En complément du thème du 26 Novembre

 

Souhaiter restaurer la « seigneurie de soi » suppose d’être devenu conscient d’avoir perdu le contrôle non seulement de sa consommation d’alcool ou de ses consommations psychoactives, en cas de poly-addiction, mais plus largement encore de sa vie.

L’aide médicamenteuse n’est pas à négliger en alcoologie. L’intervalle entre la première rencontre et la seconde étape de l’approche relationnelle doit viser l’arrêt ou une forte réduction de la consommation, sans préjuger de l’avenir.

Il est facile, à cet effet, de supprimer les signes de manque physique, de réduire la compulsion, par l’usage du Baclofène – ne serait-ce qu’en utilisant de l’effet placebo et anxiolytique de cette molécule, et de créer une suspension de la consommation par l’Espéral pour qu’enfin des journées de 24h se passent sans la moindre goutte d’alcool.

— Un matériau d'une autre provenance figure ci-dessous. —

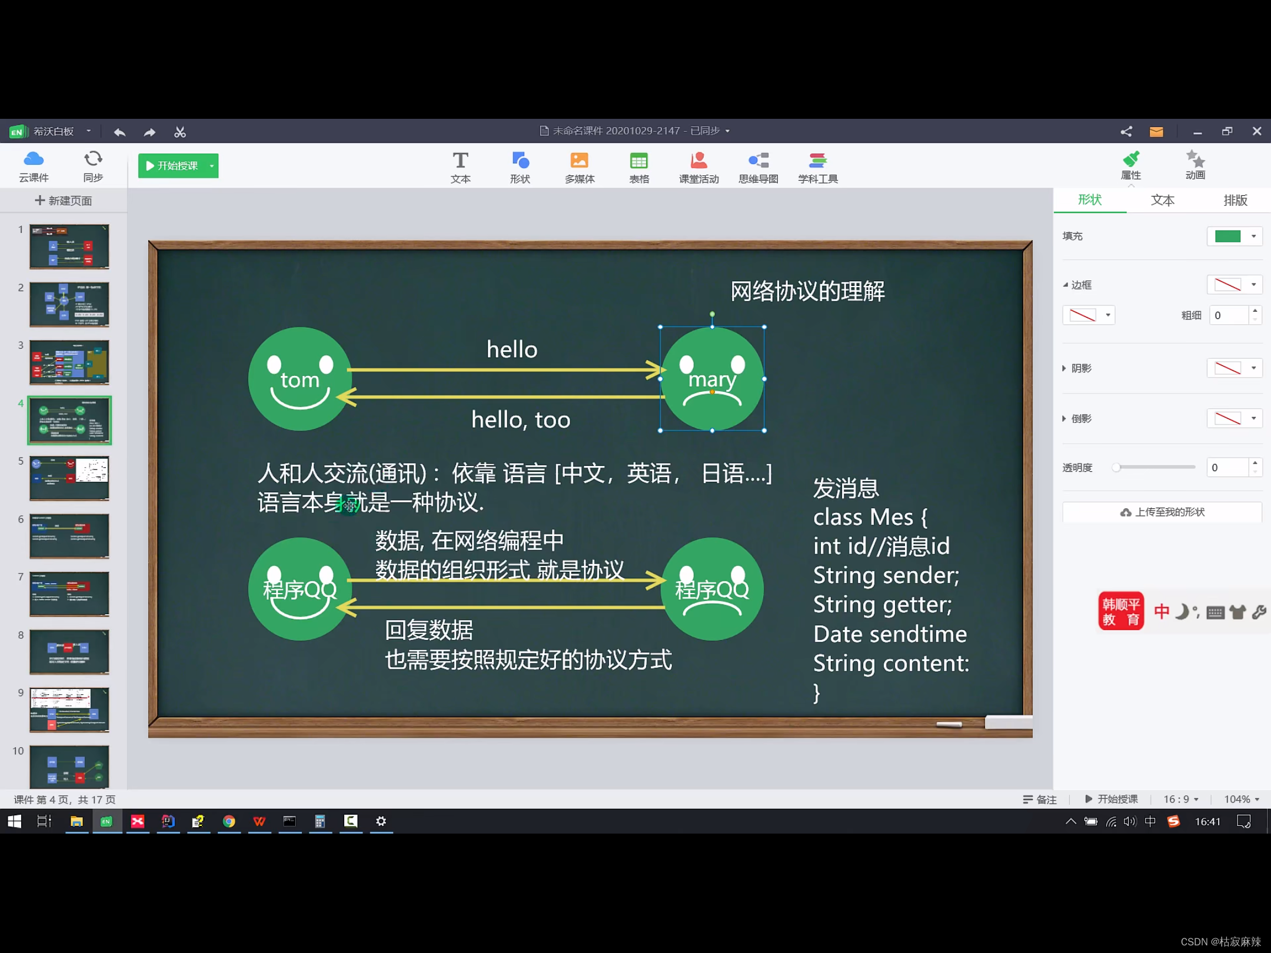This screenshot has width=1271, height=953.
Task: Select the 形状 (Shape) tool icon
Action: (520, 165)
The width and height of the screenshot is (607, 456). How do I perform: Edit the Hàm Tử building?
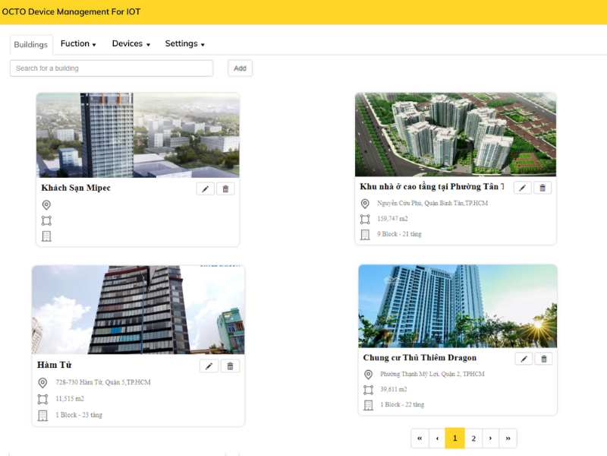tap(209, 366)
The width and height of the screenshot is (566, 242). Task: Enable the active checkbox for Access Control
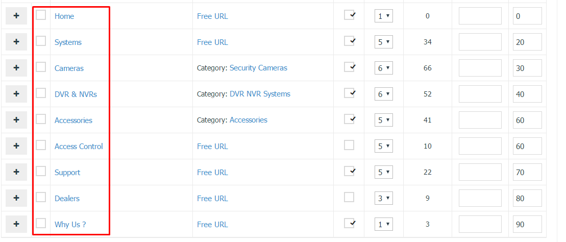click(349, 145)
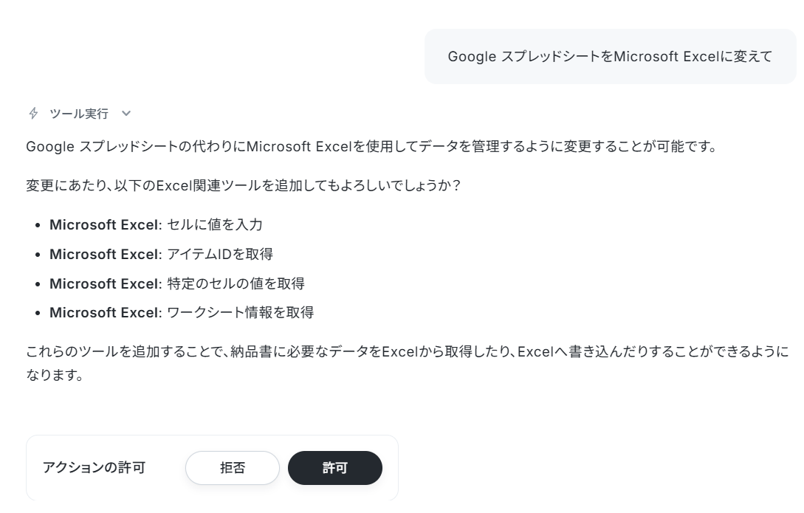Click the bullet dot before the セルに値を入力 item
Viewport: 804px width, 513px height.
tap(37, 225)
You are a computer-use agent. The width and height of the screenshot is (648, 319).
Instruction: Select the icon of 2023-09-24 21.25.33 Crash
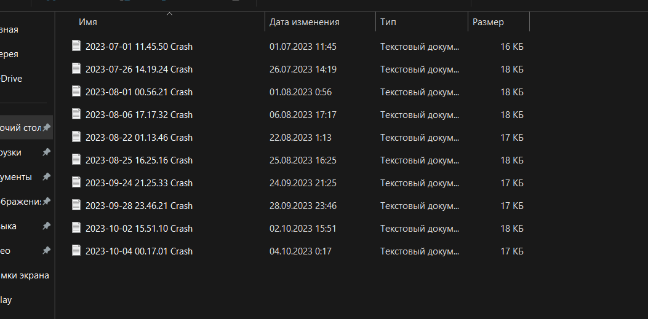pyautogui.click(x=76, y=183)
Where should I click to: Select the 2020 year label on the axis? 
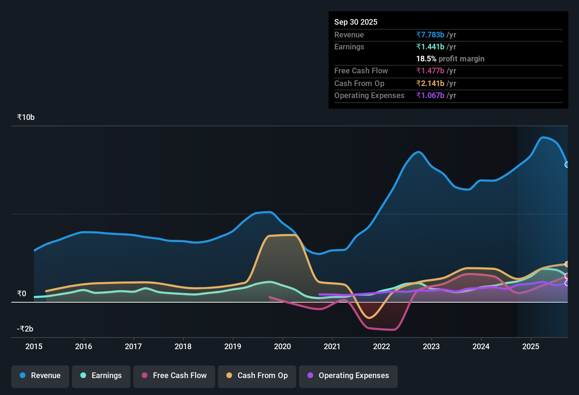coord(282,347)
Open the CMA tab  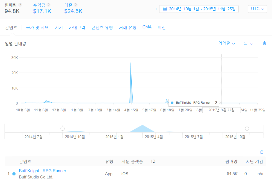coord(147,27)
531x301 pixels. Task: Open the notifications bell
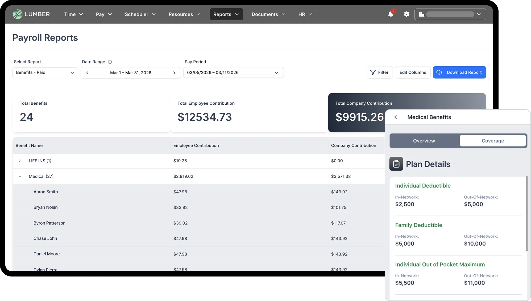pos(391,14)
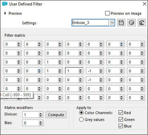The width and height of the screenshot is (148, 135).
Task: Select the Color Channels radio option
Action: pos(81,113)
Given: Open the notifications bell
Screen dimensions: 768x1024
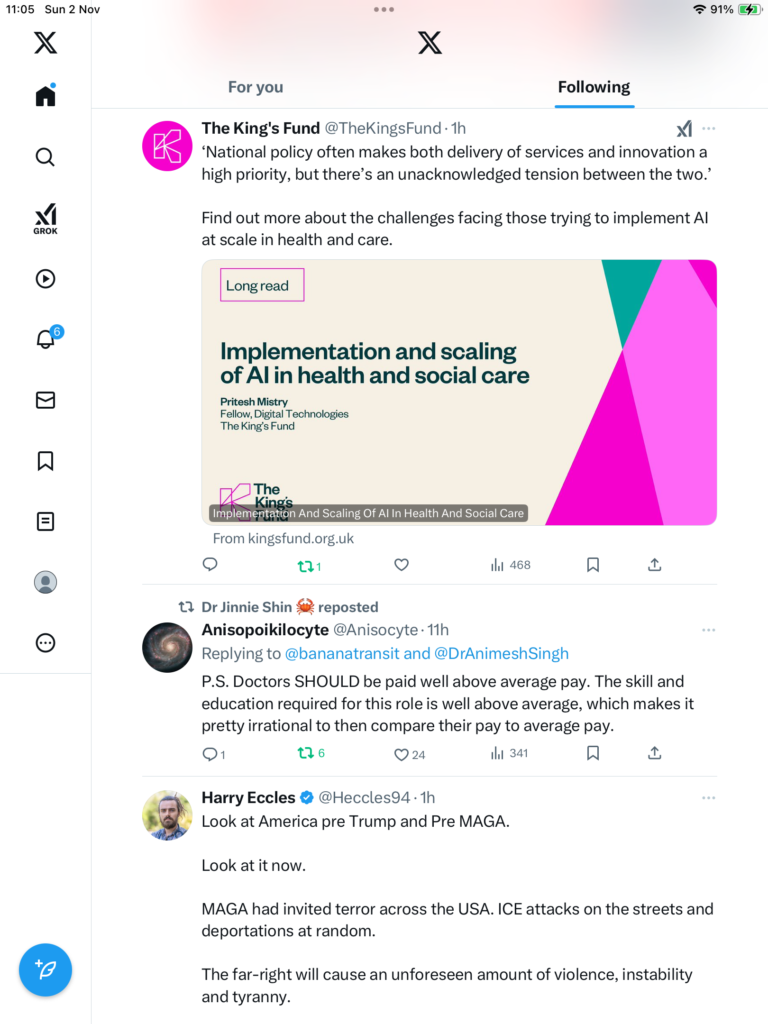Looking at the screenshot, I should coord(46,339).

L’effet de libération chimique qui en résulte redonne un meilleur tonus psychique et mental. L’intervalle de temps créé doit être utilisé pour conforter l’envie de persister dans cette voie. Là intervient la relation d’aide. La relation bienveillante instaurée par le soignant doit être complétée par un effort de transmission de connaissance, par l’ouverture d’une perspective différente de celle de la répétition.

Nous rencontrons-là un premier niveau de difficulté. Un tri s’effectue entre ceux qui acceptent de payer un livre et de commencer sa lecture et ceux qui croient que la lumière va tomber du ciel. De nombreux patients ne se donnent pas les moyens de retrouver du pouvoir sur eux-mêmes. Ils préfèrent continuer à échouer. Ainsi, pour ce qui nous concerne, ils ne règleront pas une adhésion à l’association de signification symbolique.

Pourtant, c’est à partir du peu de pouvoir qu’ils retrouvent face à leur dépendance qu’ils auront envie de se risquer plus avant dans cette voie nouvelle.

Dès lors, ils peuvent entrer dans une phase relativement passionnante de reconquête d’une liberté d’agir et d’exercer leur esprit critique.

Un piège possible est de se laisser envahir par des préoccupations purement contextuelles : retrouver le permis, éviter une rupture affective, entreprendre une démarche dans le domaine de l’emploi…

Le sujet peut rester longtemps ambivalent, continuer à parler d’alcool ou reconsommer, quitte à passer aux Urgences, ou encore endosser un habit de victime ou même de sauveur, pour s’épargner la reprise en mains indispensable.

Une longue période de transition s’ouvre. Plus et mieux le sujet s’investit, plus spectaculaire et solide sera son évolution. S’il sait se contraindre à une discipline, le sujet pourra tirer avantage de l’accompagnement qu’il choisit.

En retrouvant un meilleur contrôle de ses faits, gestes et émotions, en apprenant à résister aux sollicitations inopportunes, en évitant de retrouver les scénarios qui le conduisaient à trouver l’alcool, le sujet évolue. En continuant à s’ouvrir à la connaissance de soi et de la problématique alcoolique, par les moyens mis à sa disposition, le sujet va progresser dans l’apprentissage de sa liberté.

En apprenant à se respecter, il va se faire respecter des autres. En retrouvant sa propre estime ou du moins une opinion moins négative de soi, il va gagner le respect et la considération des autres. Il pourra beaucoup mieux affronter l’adversité et les malheurs, saisir ou créer des moments heureux, devenir utile.

L’abstinence lui a donné du pouvoir sur lui, le travail d’élaboration  mentale (esprit critique, analogies, symbolisation) va restaurer l’autorité sur ses choix de vie. L’accompagnement va agir comme moyen de persuasion pour sortir de la répétition addictive, des illusions et de la dévalorisation qui s’y rattache.

Si nous voulons rattacher les mots de pouvoir, d’autorité et de persuasion, nous voyons donc que le premier se rattache à l’arrêt de l’alcool, le second au travail de réflexion et d’élaboration mentale, le troisième à l’effort de connaissance et de partage d’expérience.

À ces conditions, le sujet deviendra un épicurien pragmatique, acteurs de ses choix, ce qui est le but de l’accompagnement que nous proposons. Il rejoindra la minorité des citoyens libres dans un Monde asservi.